Character vector of vocabulary terms.

K

Number of topics.

prevalence

A right-hand-side formula (e.g. ~ treatment + s(age)) or a design matrix; topic prevalence covariates. data supplies the variables.

content

A right-hand-side formula naming a single categorical variable, or a factor; the SAGE content covariate. data supplies the variable.

data

A data.frame of document metadata (the meta from stm::prepDocuments()), aligned to documents.

max.em.its

Maximum EM iterations (batch) / epochs (svi).

emtol

Relative-bound convergence tolerance.

init.type

Topic initialization: "Spectral" (stm's default), "Random", "LDA" (seed from a quick CVB0 LDA, like stm's collapsed-Gibbs init), or "Custom" (seed from init.beta or a supplied model).

init.beta

Optional K x V topic-word probability matrix to start the fit from a given initialization (overrides init.type).
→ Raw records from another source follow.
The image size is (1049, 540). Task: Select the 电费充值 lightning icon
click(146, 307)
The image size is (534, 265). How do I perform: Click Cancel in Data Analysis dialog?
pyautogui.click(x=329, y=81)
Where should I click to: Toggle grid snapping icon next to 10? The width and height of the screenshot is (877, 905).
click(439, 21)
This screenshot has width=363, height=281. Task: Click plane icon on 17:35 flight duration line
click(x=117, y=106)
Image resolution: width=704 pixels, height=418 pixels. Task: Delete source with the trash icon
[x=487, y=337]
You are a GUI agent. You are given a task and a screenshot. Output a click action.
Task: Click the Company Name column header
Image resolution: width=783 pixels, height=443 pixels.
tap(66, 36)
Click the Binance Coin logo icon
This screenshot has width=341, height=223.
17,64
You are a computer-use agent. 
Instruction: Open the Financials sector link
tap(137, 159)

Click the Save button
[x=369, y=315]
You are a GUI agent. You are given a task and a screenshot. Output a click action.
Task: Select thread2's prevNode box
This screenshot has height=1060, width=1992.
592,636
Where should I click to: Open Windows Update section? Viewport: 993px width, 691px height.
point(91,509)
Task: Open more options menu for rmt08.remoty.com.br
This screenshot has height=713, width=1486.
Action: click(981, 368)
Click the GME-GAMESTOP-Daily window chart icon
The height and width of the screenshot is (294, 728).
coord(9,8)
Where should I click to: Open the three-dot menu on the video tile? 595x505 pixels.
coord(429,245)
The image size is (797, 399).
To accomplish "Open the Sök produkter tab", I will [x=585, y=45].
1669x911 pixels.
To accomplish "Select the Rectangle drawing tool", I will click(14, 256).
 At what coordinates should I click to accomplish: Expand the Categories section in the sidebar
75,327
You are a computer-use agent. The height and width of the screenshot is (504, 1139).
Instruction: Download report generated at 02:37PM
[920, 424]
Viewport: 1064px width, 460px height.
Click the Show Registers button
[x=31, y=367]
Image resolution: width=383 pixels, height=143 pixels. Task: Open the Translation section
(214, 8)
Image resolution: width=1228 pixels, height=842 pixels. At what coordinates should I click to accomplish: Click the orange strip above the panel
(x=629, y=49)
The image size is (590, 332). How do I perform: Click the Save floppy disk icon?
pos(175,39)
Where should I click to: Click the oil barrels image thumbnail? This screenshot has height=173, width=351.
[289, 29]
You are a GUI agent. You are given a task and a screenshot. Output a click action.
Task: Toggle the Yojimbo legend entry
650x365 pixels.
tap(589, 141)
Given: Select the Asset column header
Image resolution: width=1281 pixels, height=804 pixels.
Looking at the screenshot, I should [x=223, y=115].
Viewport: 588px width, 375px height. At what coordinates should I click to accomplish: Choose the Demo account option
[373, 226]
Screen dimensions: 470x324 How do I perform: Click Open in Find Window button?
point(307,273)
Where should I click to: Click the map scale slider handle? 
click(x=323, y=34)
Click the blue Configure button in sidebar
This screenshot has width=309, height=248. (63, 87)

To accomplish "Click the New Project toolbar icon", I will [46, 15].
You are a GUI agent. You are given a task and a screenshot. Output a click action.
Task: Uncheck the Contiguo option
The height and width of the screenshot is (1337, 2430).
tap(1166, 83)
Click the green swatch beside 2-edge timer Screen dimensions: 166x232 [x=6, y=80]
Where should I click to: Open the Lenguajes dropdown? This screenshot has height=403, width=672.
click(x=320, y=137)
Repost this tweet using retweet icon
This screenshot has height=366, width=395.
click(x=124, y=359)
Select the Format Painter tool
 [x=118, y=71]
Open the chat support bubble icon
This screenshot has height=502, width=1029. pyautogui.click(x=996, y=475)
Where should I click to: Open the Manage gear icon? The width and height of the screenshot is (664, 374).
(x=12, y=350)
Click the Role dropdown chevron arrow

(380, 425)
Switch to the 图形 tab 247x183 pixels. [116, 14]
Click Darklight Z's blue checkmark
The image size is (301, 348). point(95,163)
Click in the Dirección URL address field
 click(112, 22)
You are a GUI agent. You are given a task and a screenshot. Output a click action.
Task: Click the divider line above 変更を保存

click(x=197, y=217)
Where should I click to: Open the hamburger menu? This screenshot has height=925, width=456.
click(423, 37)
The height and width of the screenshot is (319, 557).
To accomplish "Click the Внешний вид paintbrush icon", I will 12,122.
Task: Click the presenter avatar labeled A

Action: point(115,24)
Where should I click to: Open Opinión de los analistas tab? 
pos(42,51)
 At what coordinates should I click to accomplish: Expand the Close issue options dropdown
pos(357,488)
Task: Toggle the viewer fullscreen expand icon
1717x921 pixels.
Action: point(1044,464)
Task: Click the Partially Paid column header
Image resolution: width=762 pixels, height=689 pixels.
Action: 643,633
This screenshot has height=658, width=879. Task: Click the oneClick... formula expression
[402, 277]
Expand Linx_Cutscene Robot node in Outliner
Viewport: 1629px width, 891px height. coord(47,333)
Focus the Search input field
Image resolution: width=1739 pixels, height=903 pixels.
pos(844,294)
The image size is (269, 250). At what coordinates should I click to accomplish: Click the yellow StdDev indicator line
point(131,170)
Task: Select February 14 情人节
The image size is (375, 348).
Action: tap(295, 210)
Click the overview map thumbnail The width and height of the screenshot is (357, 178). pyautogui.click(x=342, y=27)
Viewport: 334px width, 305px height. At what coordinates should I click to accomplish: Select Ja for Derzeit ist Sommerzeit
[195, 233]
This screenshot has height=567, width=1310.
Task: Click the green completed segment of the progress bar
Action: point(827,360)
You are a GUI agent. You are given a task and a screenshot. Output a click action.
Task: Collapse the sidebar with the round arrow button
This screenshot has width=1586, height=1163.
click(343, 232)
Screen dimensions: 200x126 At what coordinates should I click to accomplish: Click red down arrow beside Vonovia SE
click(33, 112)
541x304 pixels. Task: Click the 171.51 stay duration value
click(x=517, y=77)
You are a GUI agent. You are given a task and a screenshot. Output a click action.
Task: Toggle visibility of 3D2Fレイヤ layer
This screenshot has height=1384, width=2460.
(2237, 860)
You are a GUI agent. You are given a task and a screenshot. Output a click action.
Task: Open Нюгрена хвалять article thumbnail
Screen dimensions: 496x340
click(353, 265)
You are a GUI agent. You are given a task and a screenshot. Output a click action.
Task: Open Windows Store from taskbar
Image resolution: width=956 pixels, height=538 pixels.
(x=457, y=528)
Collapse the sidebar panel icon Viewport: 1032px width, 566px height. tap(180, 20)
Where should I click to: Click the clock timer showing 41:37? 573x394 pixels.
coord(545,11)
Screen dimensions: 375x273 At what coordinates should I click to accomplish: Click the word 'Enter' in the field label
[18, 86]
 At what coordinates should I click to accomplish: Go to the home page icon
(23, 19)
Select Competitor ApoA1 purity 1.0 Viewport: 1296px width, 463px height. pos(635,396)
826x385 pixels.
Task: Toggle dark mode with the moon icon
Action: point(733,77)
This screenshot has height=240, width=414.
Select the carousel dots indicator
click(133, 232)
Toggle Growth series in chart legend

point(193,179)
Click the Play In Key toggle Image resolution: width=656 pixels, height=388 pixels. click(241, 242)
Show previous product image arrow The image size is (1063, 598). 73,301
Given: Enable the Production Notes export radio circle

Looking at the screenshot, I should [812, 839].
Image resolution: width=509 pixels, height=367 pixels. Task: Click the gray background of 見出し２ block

Supplying R stm's exact spectral beta here reproduces that run — a guaranteed "replicate the original" mode (topica #234/#235).

model

A fitted model whose topic-word matrix seeds init.type = "Custom".

gamma.prior

Prevalence-coefficient prior: "Pooled" (ridge, stm default) or "L1".

sigma.prior

Shrinkage applied to the topic covariance off-diagonal.

seed

Integer seed (batch fit is reproducible from it).

inference

"batch" (default, parity-validated) or "svi" (stochastic variational; scales to large corpora — requires a topica build with STM-SVI).

batch_size, tau, kappa

SVI controls (minibatch size; Robbins-Monro (tau + t)^(-kappa) step schedule). Ignored when inference = "batch".

num_threads

Worker threads for the parallel variational E-step. 0 (default) uses all cores; >= 1 pins a scoped pool. Results are identical regardless of thread count.

verbose

Logical; print progress.

Value

An object of class c("faSTM", "STM") — an stm-compatible fit.